What does your house smell like?
Ours is a mixture of coffee, a hint of mildew wafting up from the basement (the dehumidifier is on the fritz), fabric softener, and bergamot. You heard me. Bergamot. You know bergamot, right? I didn’t think so.
You see, here in the New South we have new smells filling our homes. Gone are the days when your house smelled like last night’s supper, at least until the next morning’s bacon began to fry in the skillet. Now, we have a growing multitude of products to help our home smell more inviting.
When it comes to homemaking, I often tease my wife for going to Martha Stewartian extremes. However, I have to take the blame on this one. I have a sensitive sniffer. Smells affect me in powerful and mysterious ways.
After a hard day at the office and a difficult commute, what I smell when I open the door affects my mood. Even if the playroom looks like Tokyo at the end of a Godzilla movie, if there’s a pleasing aroma, I can cope. Aromatherapy was invented for people like me.
I’m like those people in the Febreeze commercial where they hide all the smelly garbage in a condo unit at a resort and invite people to spend the weekend. The Febreeze plug-in air fresheners cover the smell. Don’t get me wrong: I like things to look neat, too. It’s just that I’m very sensitive to the way things smell.
So over the 16-plus years of our marriage, Carla has figured this out and tried a number of ways to keep the house smelling fresh. At first it was candles. Anything named “Yankee Candle” does not deserve space in a blog about the South, so I’ll just move on.
Then we tried sprays. Lysol sure smells clean but in that “someone just vomited” kind of way. And anyone who’s ever heard Jeff Foxworthy’s routine about the air fresheners in the bathroom “not fooling anybody” (“Walt, what have you been doing in there, arranging flowers?”) understands the depths of their inefficiency.
Carla even went so far one year as to buy these very concentrated sprays from Bath and Body Works. Maybe she just got the wrong ones, but a hit from these things could peel the paint off the walls. I have the smell of Bartlett Pear forever seared into my memory. I’m gagging a little right now as I type this.
One Christmas a few years back, my brother and sister-in-law gave us some plug-in scent warmers called Scentsy. They’re like little fondue pots you plug into the outlet and feed with scented wax bars. They are amazing and come in a variety of fragrances that help keep the house smelling good… at least until the bar has to be replaced.

We’re currently using a product called Wallflowers, also from Bath and Body Works, hence my recent education on bergamot. Like all of these products, you can buy seasonal fragrances. We’ve been through the fall scents of pumpkin, cinnamon and autumn woodland and are still shaking off the residues of Christmas: “Vanilla Snowflake,” “Frosted Cranberry” and “Twisted Peppermint.” As the throes of winter gloom pin us down in our homes, we can eagerly anticipate “Honeysuckle,” “Beach Cabana” and “Watermelon Lemonade.”
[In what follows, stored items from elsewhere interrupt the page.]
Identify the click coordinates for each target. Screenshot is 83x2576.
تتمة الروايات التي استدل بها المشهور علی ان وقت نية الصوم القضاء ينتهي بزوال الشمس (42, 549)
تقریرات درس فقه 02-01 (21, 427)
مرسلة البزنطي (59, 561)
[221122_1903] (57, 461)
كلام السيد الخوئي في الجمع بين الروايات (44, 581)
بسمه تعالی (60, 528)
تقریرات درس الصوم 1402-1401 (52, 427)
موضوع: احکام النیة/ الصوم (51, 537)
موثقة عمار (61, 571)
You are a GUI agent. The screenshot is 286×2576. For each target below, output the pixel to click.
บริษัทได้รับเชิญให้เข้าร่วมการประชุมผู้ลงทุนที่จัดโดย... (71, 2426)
Whatever their names, these aromas are now part of our daily lives in the New South. So whether your boudoir smells of bergamot or your foyer welcomes guests with lilac, the modern Southern home is a nasal sanctuary. And as ridiculous as some of the names of our new smells are, it sure beats dog vomit, dirty feet or post-burrito bathroom.
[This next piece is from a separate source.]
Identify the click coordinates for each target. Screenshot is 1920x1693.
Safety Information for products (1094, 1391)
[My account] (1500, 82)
I know I am not alone in this wacky world of Wallflowers. This topic begs for an interactive component: What five words would you use to describe the way your house smells? Leave your response in a comment below, and let us all imagine the aroma you describe.
Burning wood from our fireplace.
Love that fragrance, but I don’t have a fireplace.
I’ve been enjoying the scent from heating a mixture of orange peels, cinnamon, & cloves in water on stove.
Friendly aroma of 3 canine children!